Ingredients to a successful relationship? To love? Good sex, according to thirty-something and single Melanie Leon who cannot seem to make the leap of commitment and instead relies on the “friends with benefits” approach… until she meets police officer James Perolo in T. A. Pace’s The Opposite of Love. As witness to a tragic car accident resulting in the death of an infant, Melanie recounts the impressionable details to Perolo who follows up with a phone call offering some emotional consolation that leads to a first date.
In the wake of overcoming the toll of the accident, a relationship is on the horizon for Melanie, a real estate consultant who is no stranger to attraction and who finds herself overwhelmed with Perolo’s ability to physically satisfy her. On a racy thrill ride through Las Vegas where “what happens in Vegas stays in Vegas,” Melanie seems to send her inhibitions on a vacation. A little gentle coercing by James leads her to participate in some sexual escapades at The Green Door where she is liberated in secret, or so she believes.
As her friends and family question the validity of the recent connection she has found with James and haunting memories of her father’s death, Melanie begins to explore her own reticence over relying on a man who possesses a power over her that she cannot deny or refute, especially in the bedroom. And despite the chemistry, there is a resonating disquietude; each harbors a poignant secret that seems to cast a shadow over their future together.
Pace’s book has Erica Jong stamped all over it in its candor of female sexuality and how it factors into the psychology of relationships. Intimate moments abound in a story that challenges the limits people can defy in discovering what love is, only to recognize it is the opposite of that.
When 37-year-old Melanie is challenged to find a mate by her overbearing mother, she finds herself in a relationship that pushes her sexual boundaries, and in a place like Sin City, that can be a precarious ride.
An homage to Erica Jong’s Any Woman’s Blues, The Opposite of Love is a psychological/sexual ride through Las Vegas and its local sex scene as experienced by two lovers who will test each other’s ability to accept them as they are, as well as their own ability to accept themselves.
Excerpt from the Book
James arrived at Melanie’s door promptly at seven-thirty wearing a suit and carrying a bouquet of flowers. Melanie opened the door in a burgundy chiffon gown that draped modestly in front and dramatically in back, with a slit up to her mid-thigh on one side. She spun in a circle, modeling for him, and he let out a low growl in sincere approval. Without a single strap holding it in place, it seemed like the dress could just slide right off of her shoulders. The thought made his dick pulse.

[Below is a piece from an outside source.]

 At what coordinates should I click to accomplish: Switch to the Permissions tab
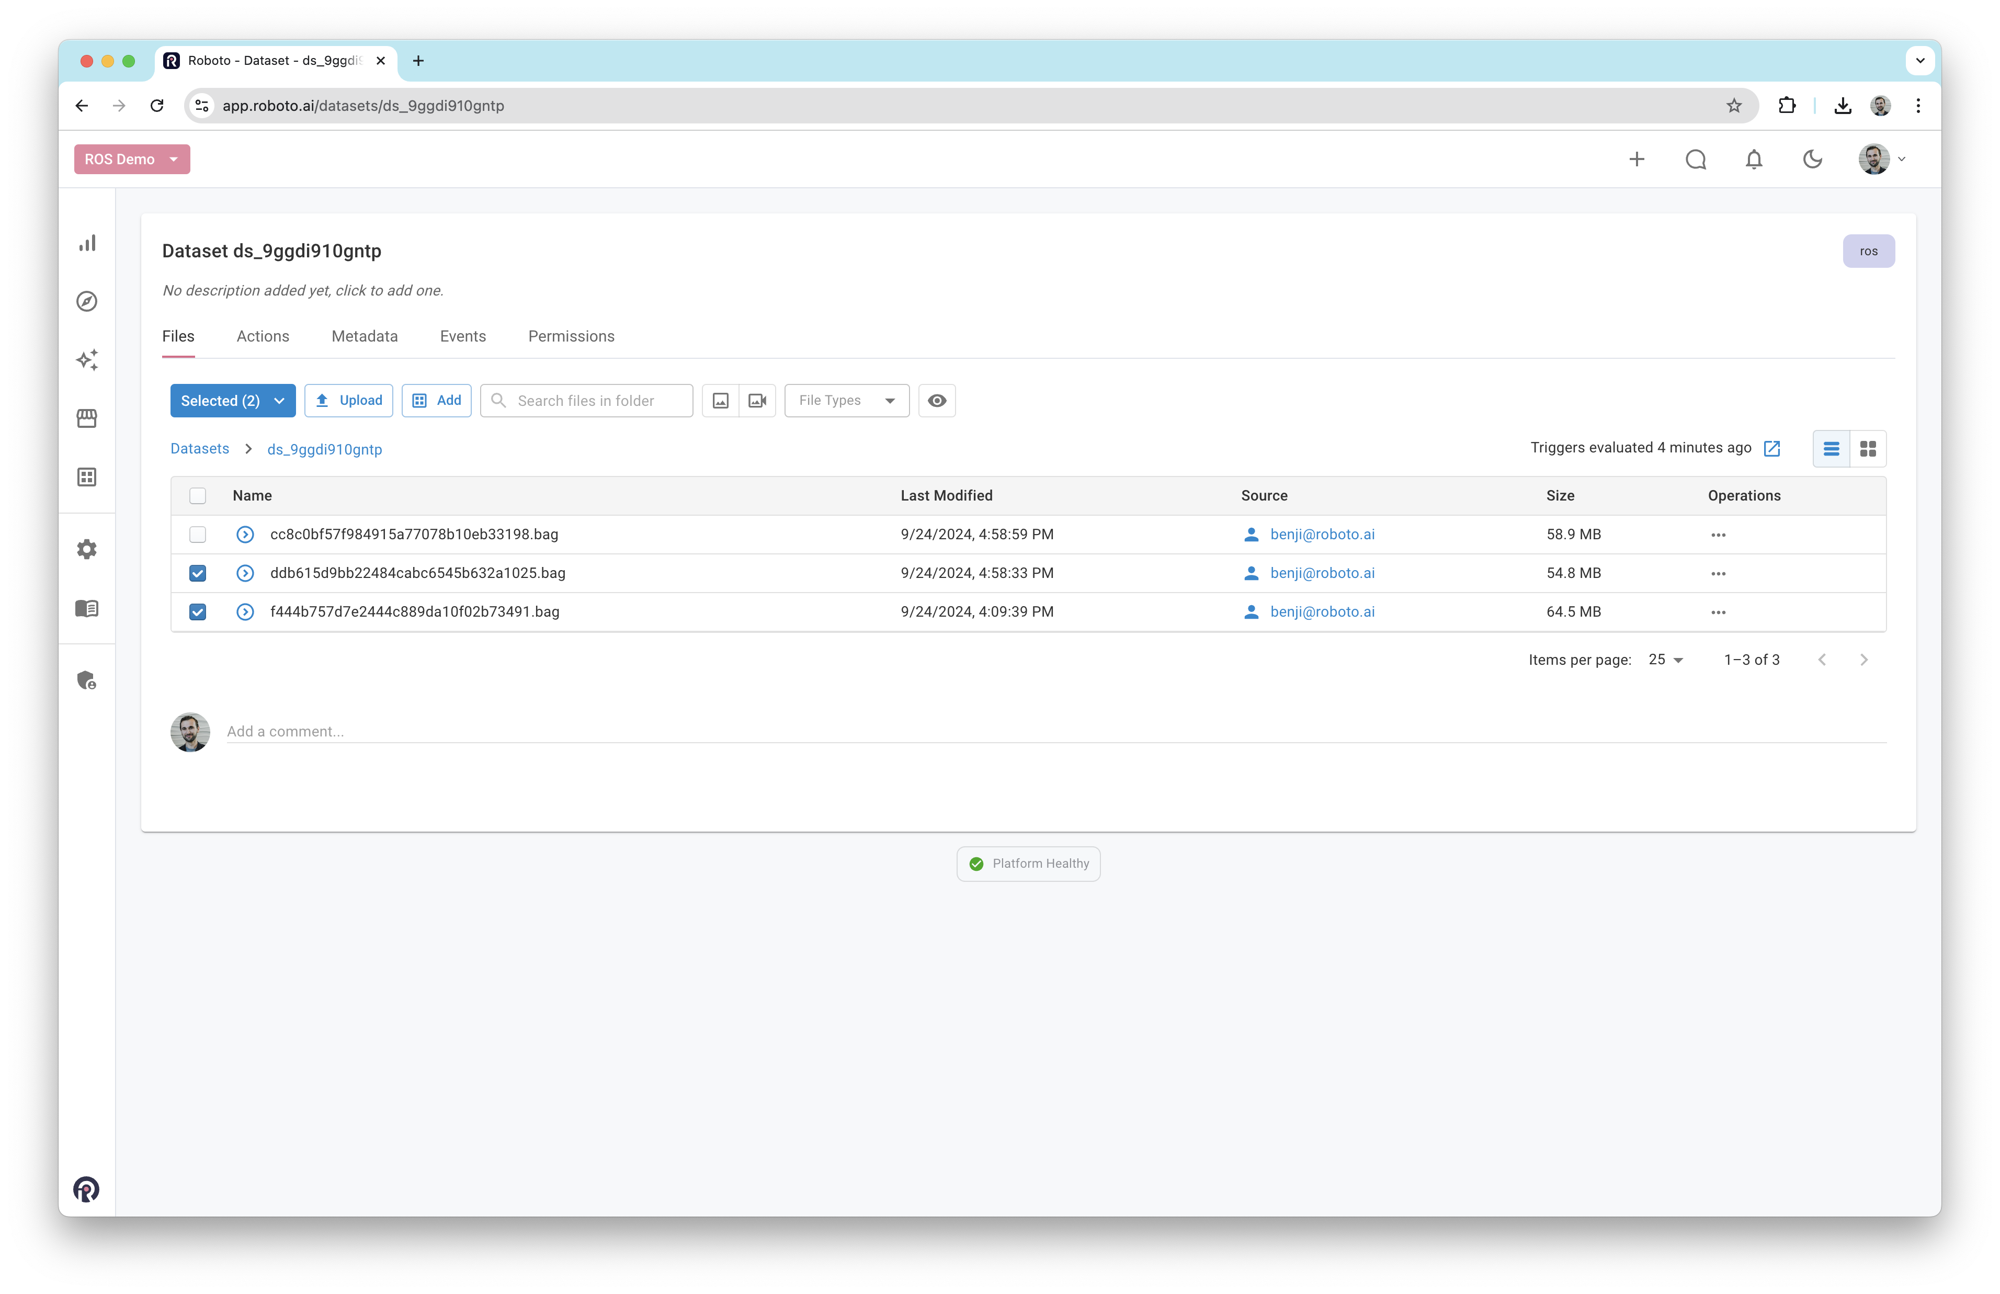(571, 336)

“That is some dress, babe.”
“Glad you like it,” she said. Then, nodding at the flowers, “For me?”
“Who else?” He handed them over with a kiss on the cheek.
He’d had his truck washed and waxed and when he opened the door she climbed in gracefully, her leg sliding out of the open slit in her dress, then sliding back in before he closed the door. That visual image reminded him of what he’d be doing to her later.
James didn’t always bring a date to the policemen’s ball. The last time he had was three years before and his date had worn a short, silver sequined dress with porn-star cleavage and platform heels that looked like they’d just fallen off a pole dancer. She’d had too much to drink and giggled at everything anyone said. Did she make his dick hard? Sure. But she looked like she was paid for, and that didn’t help his image with the higher-ups. Melanie was the kind of woman who could be sexy without being trashy and manage interesting conversation and drinking without being silly or embarrassing him. She was the kind of date who could help him get promoted.
It was August and monsoon season was at its worst. Almost daily, black storm clouds materialized over the valley, looming like dark ghosts, dropping an inch of rain and hundreds of lightning strikes in the matter of an hour, downing trees and power lines and causing flash floods before moving on and leaving the residents feeling vaguely assaulted. But worse, the air had become the one thing locals couldn’t tolerate: sticky. Even humidity of thirty percent was likely to have a Las Vegan mopping his forehead and complaining of swampy weather.
They valet parked, and once inside the casino, they were safe. No matter the weather outside, the air-conditioned wombs of the casinos were always mild and dry. As they crossed the casino floor heading toward the banquet hall, men playing blackjack and craps twisted their heads around and leaned back from their tables to get a look at Melanie. With her high heels she was still about two inches shorter than James, but the way she held herself made her appear statuesque. She didn’t have bombshell curves, but her femininity was palpable and what curves she had were classy. She held her head high and kept her arm threaded through his as they walked. James tried to remember ever feeling so proud to have a woman on his arm, and couldn’t. The thought made him a little nervous, but more than anything, he felt like the man. His colleagues would be insane with jealousy and insatiable with questions.